PROBLEM DETAILS: Out of the data below, copy every line with the string "agent".

Stored items:
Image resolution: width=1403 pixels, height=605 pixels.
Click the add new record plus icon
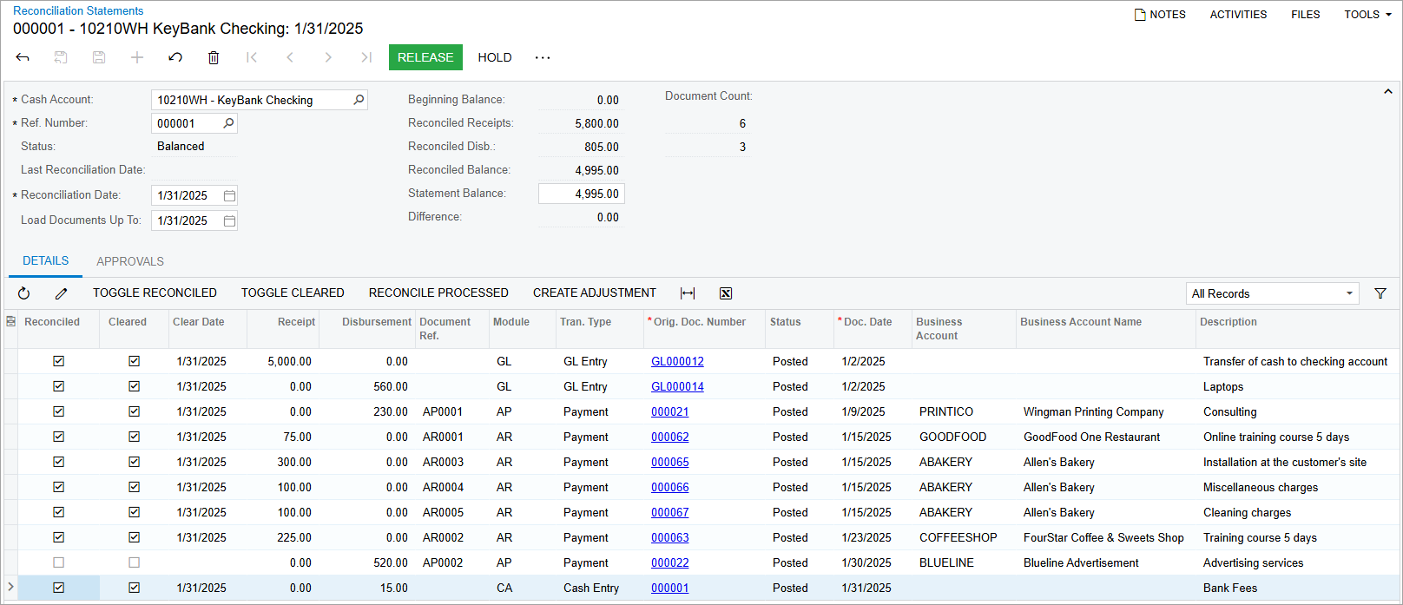click(137, 57)
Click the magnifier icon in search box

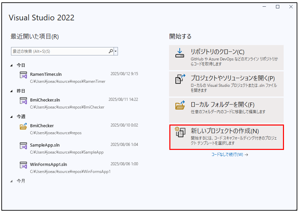coord(111,51)
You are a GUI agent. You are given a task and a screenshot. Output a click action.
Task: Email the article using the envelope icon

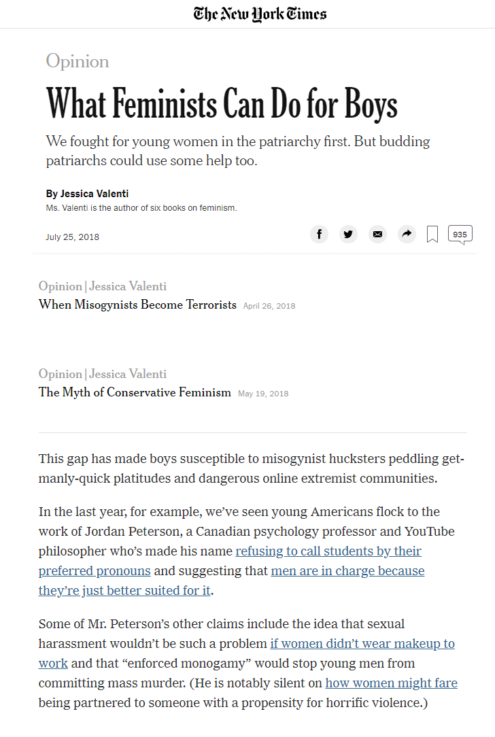coord(377,234)
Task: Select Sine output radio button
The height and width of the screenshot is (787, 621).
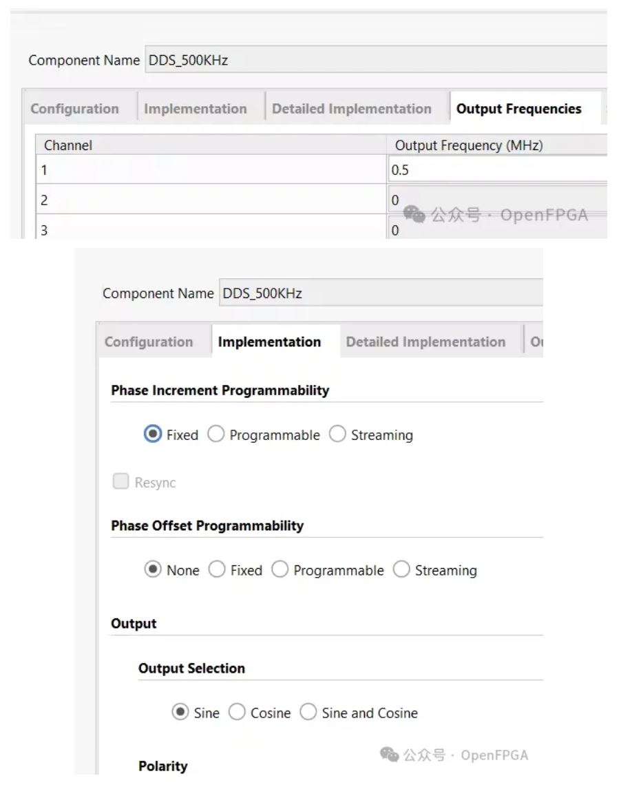Action: click(180, 713)
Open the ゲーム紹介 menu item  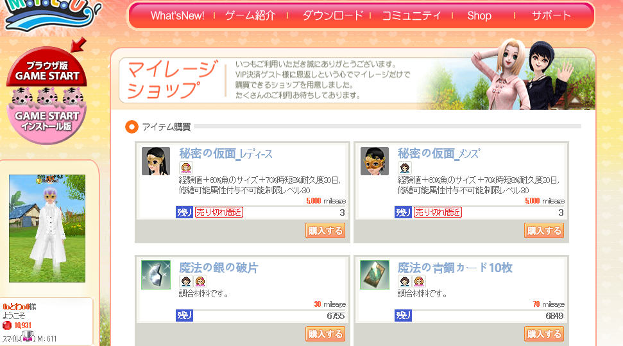[250, 15]
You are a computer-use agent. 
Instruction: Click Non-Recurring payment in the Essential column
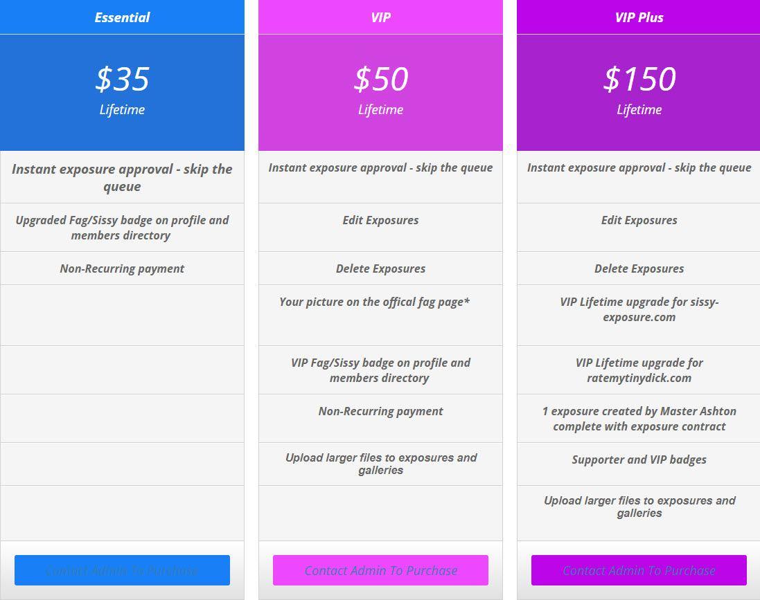pos(122,269)
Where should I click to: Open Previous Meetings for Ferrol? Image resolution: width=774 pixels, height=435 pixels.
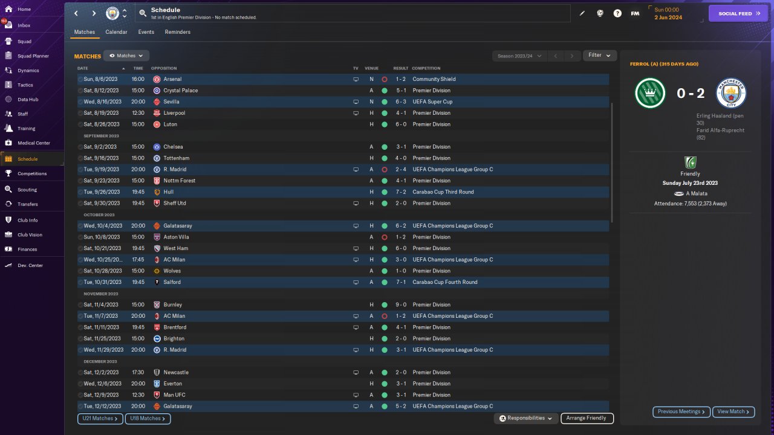(x=681, y=411)
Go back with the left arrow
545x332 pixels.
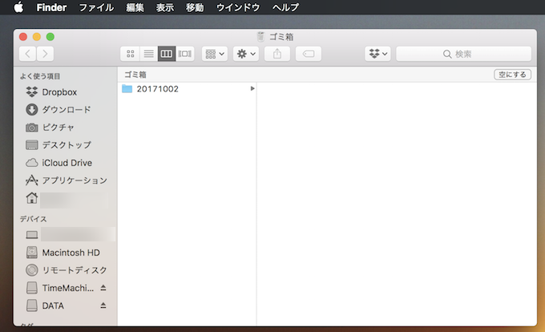(28, 54)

TASK OUTPUT:
You are a GUI agent. You are given a task and a screenshot. Output a click action.
You are a computer-use agent. 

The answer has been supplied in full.